● **INSTRUÇÕES DAS TAREFAS**:
1. Repita fielmente uma parte do trecho da página, começando nas palavras que contêm "Já no Brasil, as" e parando logo depois de "estrutura altamente interdependente.".
2. De acordo com o trecho da página, em que condição mulheres pobres, negras e migrantes seguraram as pontas do lar das famílias de classe média no Brasil?

Já no Brasil, as desigualdades duradouras de classe e de raça ofereceram uma solução perversa: mulheres pobres, negras e migrantes seguraram as pontas do lar das famílias de classe média na condição de empregadas domésticas (Lima, 2019). Esse exemplo mostra que, longe de ser uma escada ou pista de corrida, o mercado de trabalho se parece mais com conjuntos de células, se estrutura a partir das desigualdades e pode contribuir para reforçá-las. As ocupações não estão em uma hierarquia ou escala, simplesmente. Elas estão relacionadas umas com as outras, formando uma estrutura altamente interdependente.

● **SEÇÃO DE DADOS**:
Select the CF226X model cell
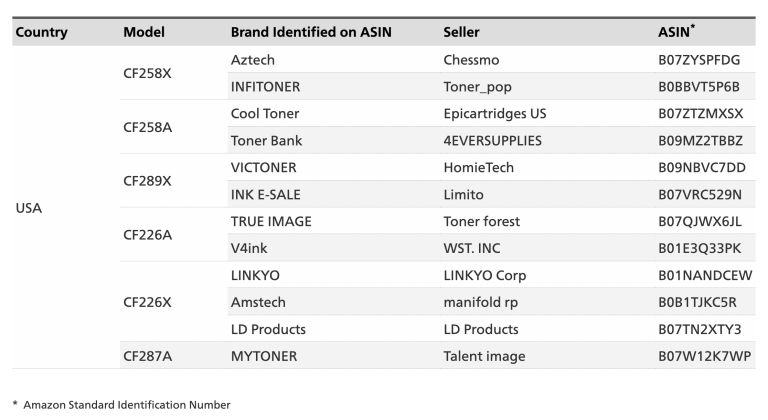 click(x=147, y=301)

● **RESPOSTAS COMPLETAS**:
1.
Já no Brasil, as desigualdades duradouras de classe e de raça ofereceram uma solução perversa: mulheres pobres, negras e migrantes seguraram as pontas do lar das famílias de classe média na condição de empregadas domésticas (Lima, 2019). Esse exemplo mostra que, longe de ser uma escada ou pista de corrida, o mercado de trabalho se parece mais com conjuntos de células, se estrutura a partir das desigualdades e pode contribuir para reforçá-las. As ocupações não estão em uma hierarquia ou escala, simplesmente. Elas estão relacionadas umas com as outras, formando uma estrutura altamente interdependente.

2. Na condição de empregadas domésticas.